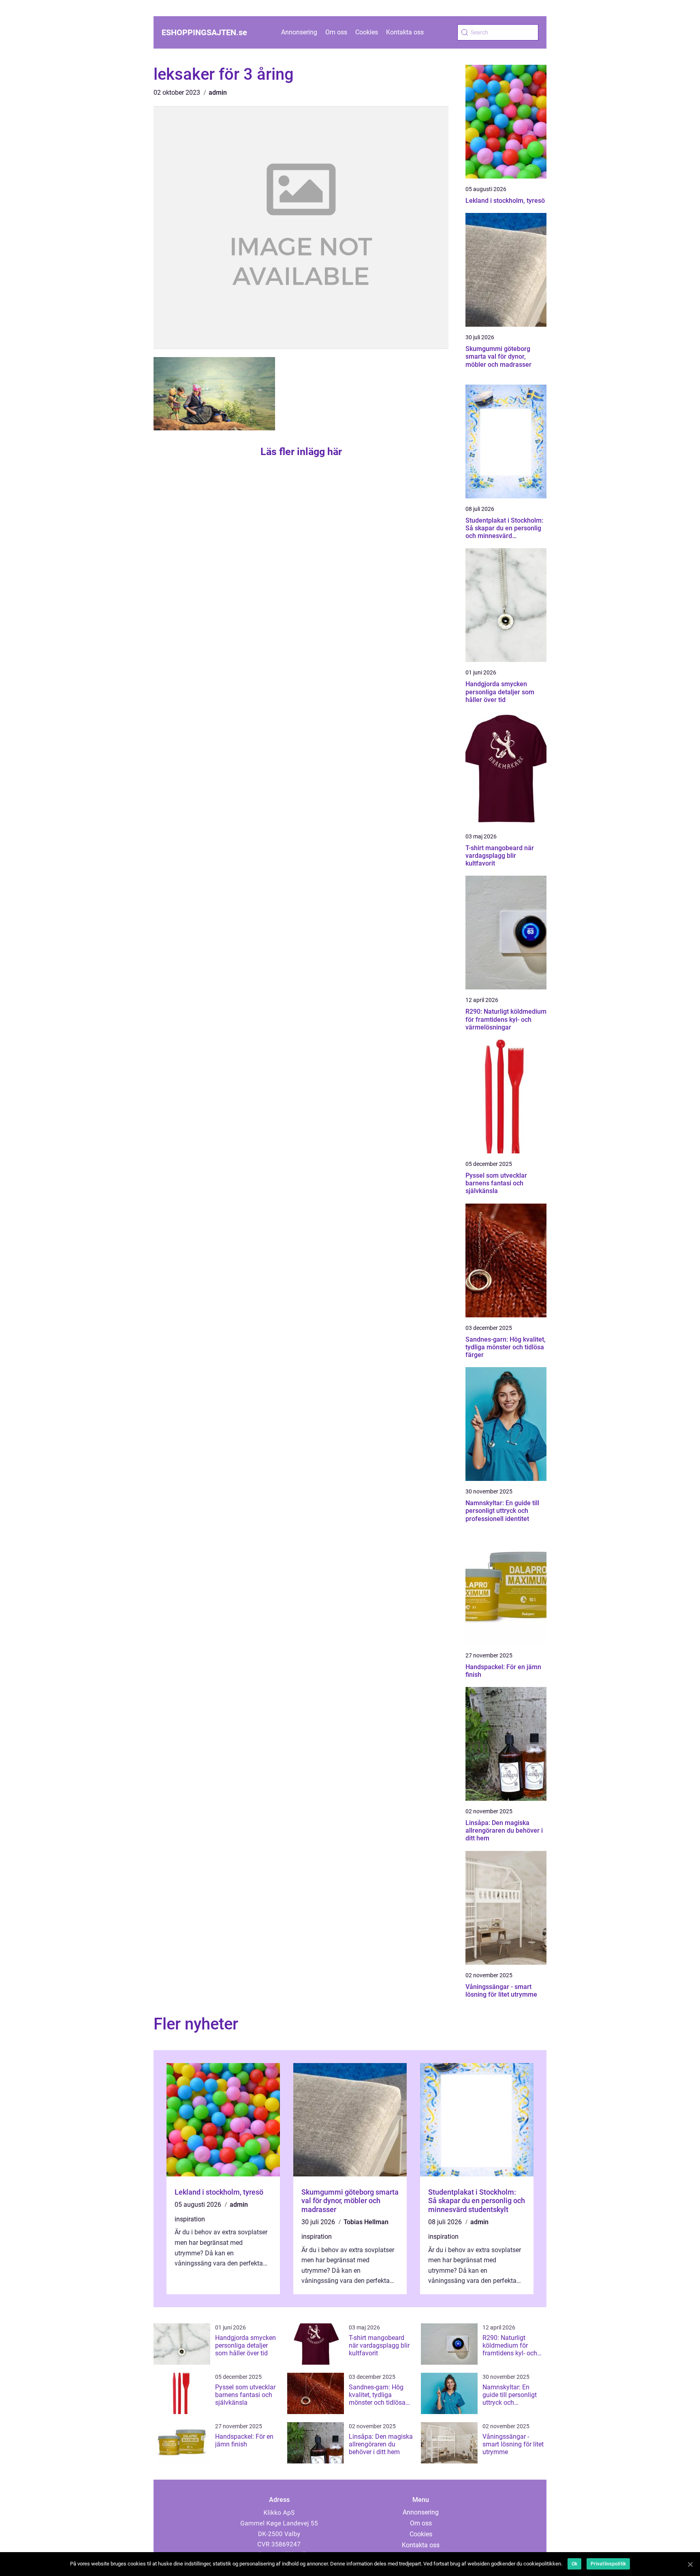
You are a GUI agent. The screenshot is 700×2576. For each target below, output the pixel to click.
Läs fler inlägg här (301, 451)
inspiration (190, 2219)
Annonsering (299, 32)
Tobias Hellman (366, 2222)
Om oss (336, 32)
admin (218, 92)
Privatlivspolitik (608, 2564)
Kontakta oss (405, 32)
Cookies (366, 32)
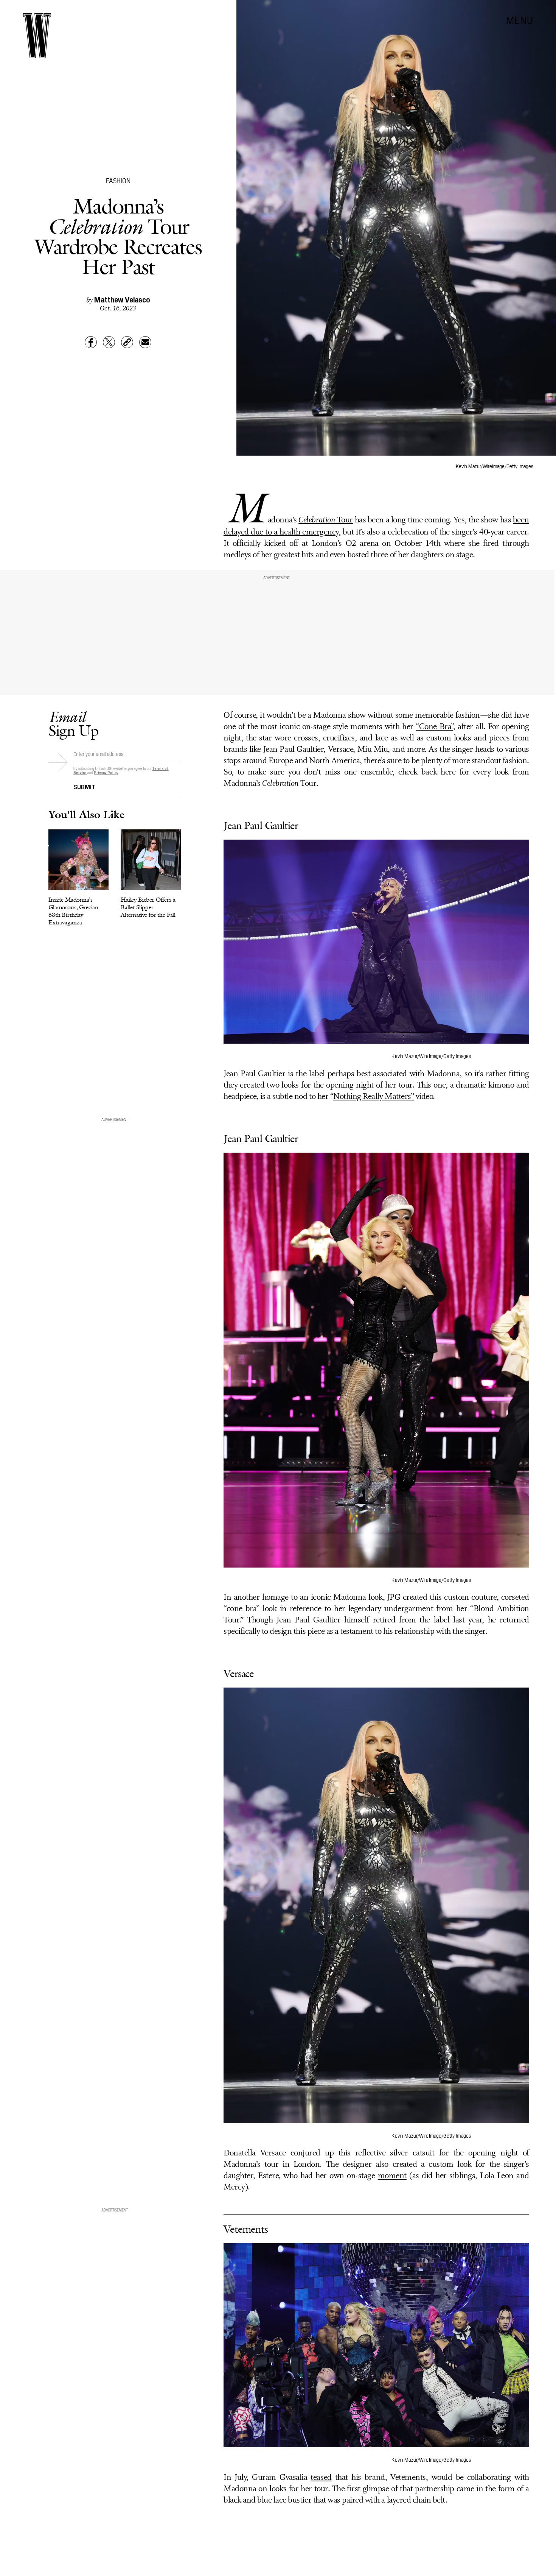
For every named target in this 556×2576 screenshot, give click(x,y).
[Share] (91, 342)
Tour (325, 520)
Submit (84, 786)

• **EXERCISE OBJECTIVE**:
Skip the pictures and give the entries above again word for word.

• **ANSWER BELOW**:
You are a GUI agent. The screenshot is 700×2576. For each target below, output the pixel to click.
Läs fler inlägg här (301, 451)
inspiration (190, 2219)
Annonsering (299, 32)
Tobias Hellman (366, 2222)
Om oss (336, 32)
admin (218, 92)
Privatlivspolitik (608, 2564)
Kontakta oss (405, 32)
Cookies (366, 32)
For every named target in this 556×2576 screenshot, give click(x,y).
[Share] (91, 342)
Tour (325, 520)
Submit (84, 786)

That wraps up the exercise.